Some 24,000 tonnes of plastic go into making Playmobil toys every year. Pellets of clear plastic are mixed with coloured granules, heated up and injected into moulds. The machines spit out 32 heads every 20 seconds, still hot. The eyes and mouth are injected from inside the face rather than printed on so they don't rub off. Some 46 km of overhead pipes ferry the plastic around the Maltese factory.

The whole process is automated, except for the bagging and boxing at the end, and takes about five minutes. One giant machine assembles the figures part by part – a 'skeleton' holds everything together – and cameras monitor every move. If a figure is found to have a part missing, it is despatched into a bin. More complex characters such as Santa Claus are assembled by hand.

Unlike other toymakers, Brandstätter, 78, who wants to hand over the company to a foundation when he retires, has resisted TV or film tie-ins. Despite the success of Lego's Star Wars computer game, he is not interested in licensed toys, saying they get in the way of imaginative play. "Playmobil could easily do Harry Potter but licences are expensive," says Bernhard Hane, head of research and development.

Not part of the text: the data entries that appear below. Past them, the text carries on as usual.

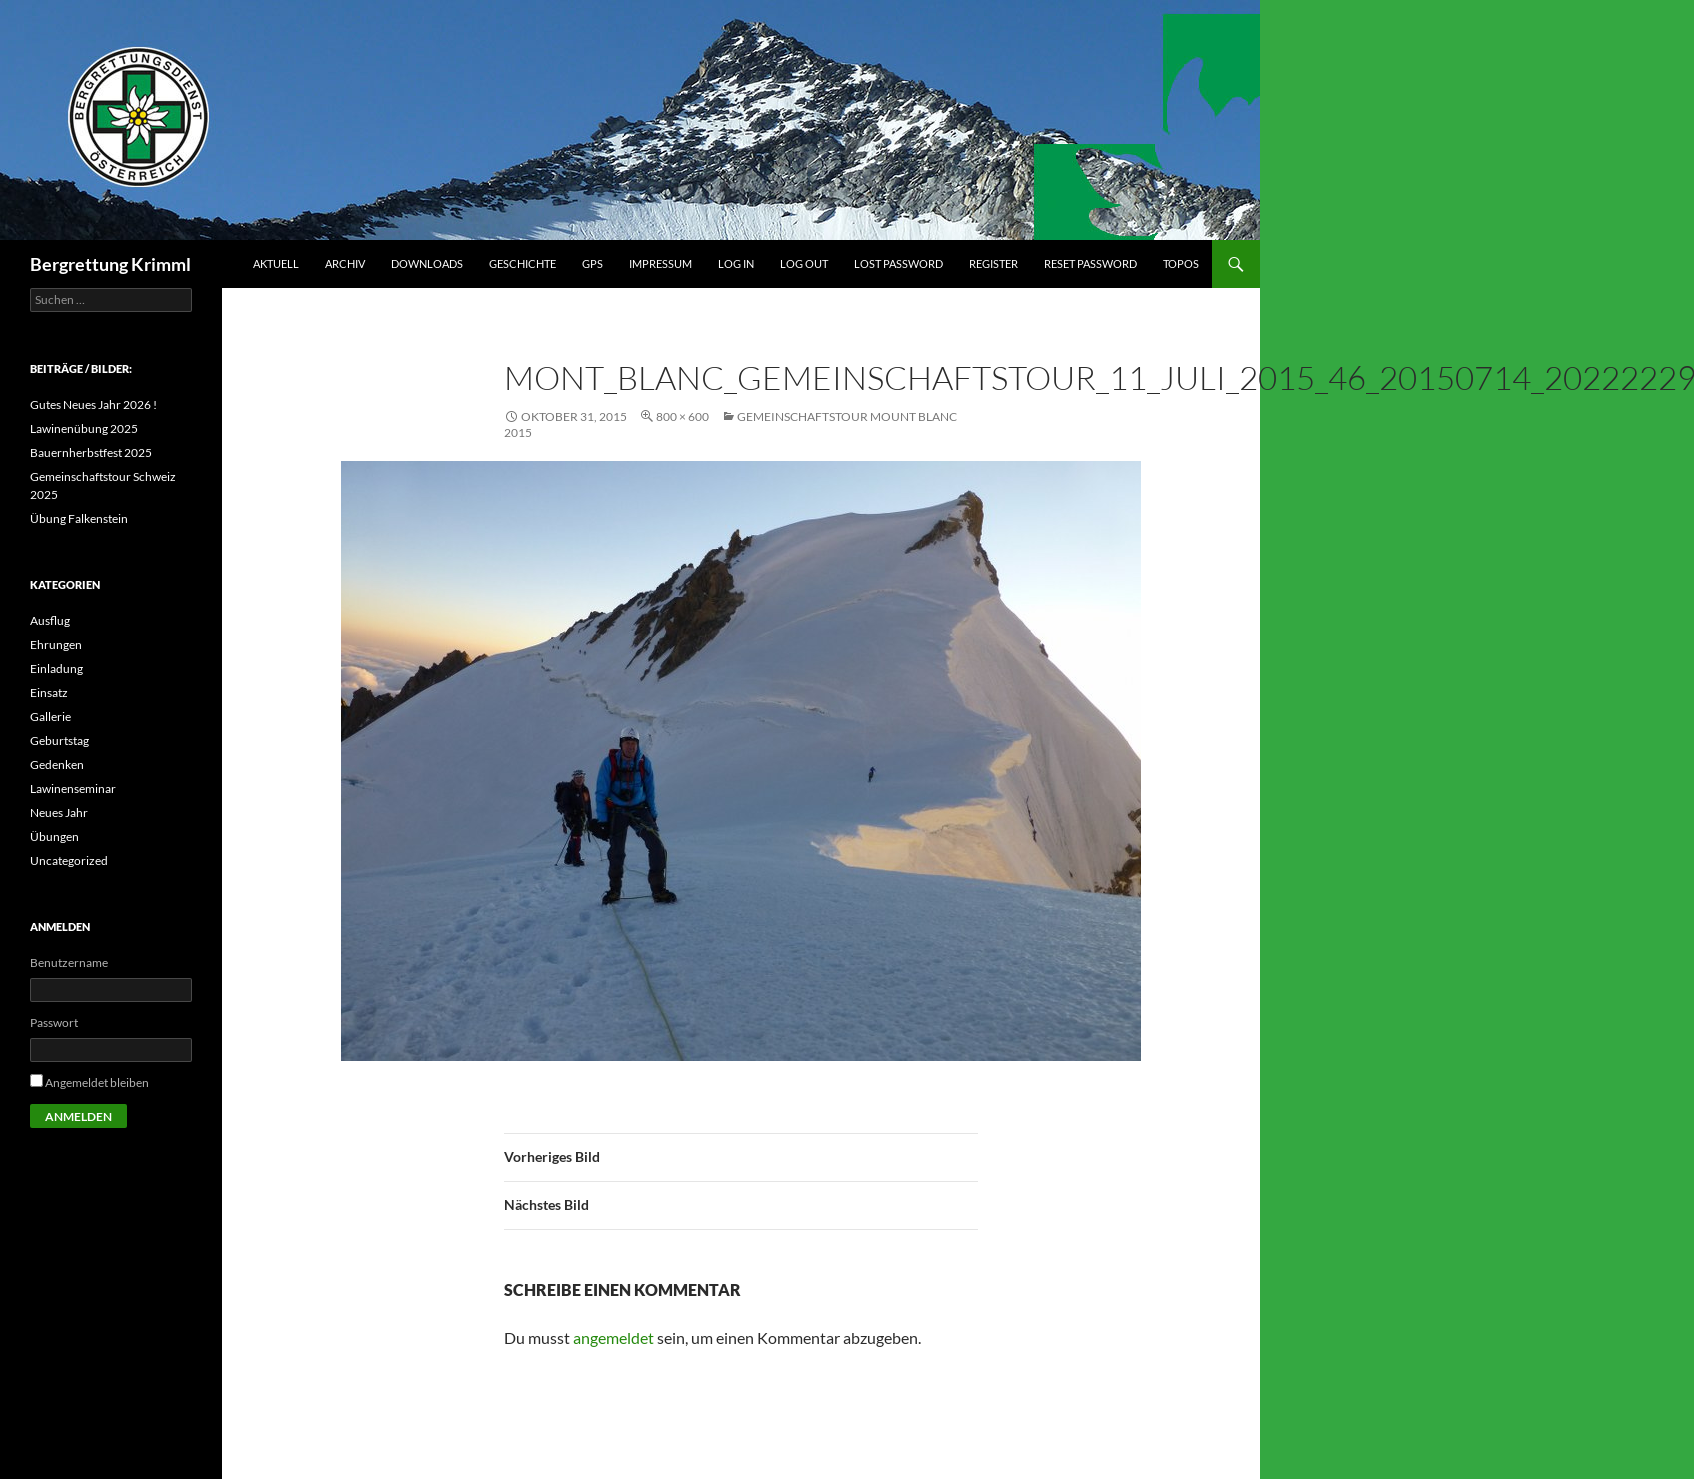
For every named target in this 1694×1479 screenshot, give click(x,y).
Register (993, 263)
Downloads (427, 263)
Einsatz (49, 692)
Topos (1181, 263)
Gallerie (50, 716)
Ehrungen (56, 644)
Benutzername (69, 962)
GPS (592, 263)
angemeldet (613, 1337)
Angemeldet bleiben (97, 1082)
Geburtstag (59, 740)
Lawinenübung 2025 (84, 428)
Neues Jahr (59, 812)
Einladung (56, 668)
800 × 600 (682, 416)
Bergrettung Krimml (110, 264)
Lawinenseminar (73, 788)
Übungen (54, 836)
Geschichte (522, 263)
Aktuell (276, 263)
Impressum (660, 263)
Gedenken (57, 764)
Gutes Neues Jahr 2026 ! (93, 404)
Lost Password (898, 263)
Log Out (804, 263)
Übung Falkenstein (79, 518)
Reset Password (1090, 263)
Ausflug (50, 620)
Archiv (345, 263)
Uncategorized (69, 860)
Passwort (54, 1022)
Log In (736, 263)
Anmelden (78, 1116)
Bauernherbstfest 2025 (91, 452)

But there are some signs that Playmobil, which has seen its target age group slipping from four to 10 to four to eight, is starting to move with the times. This year's Top Agents range, featuring a remote-controlled car with a video camera, is a nod to the popularity of hi-tech toys. But it's not all about gadgets. A Playmobil bestseller in the UK is the swimming pool with water slide. "The pool is selling exceptionally well. I think it's the guy with the Speedos!" says Brennan.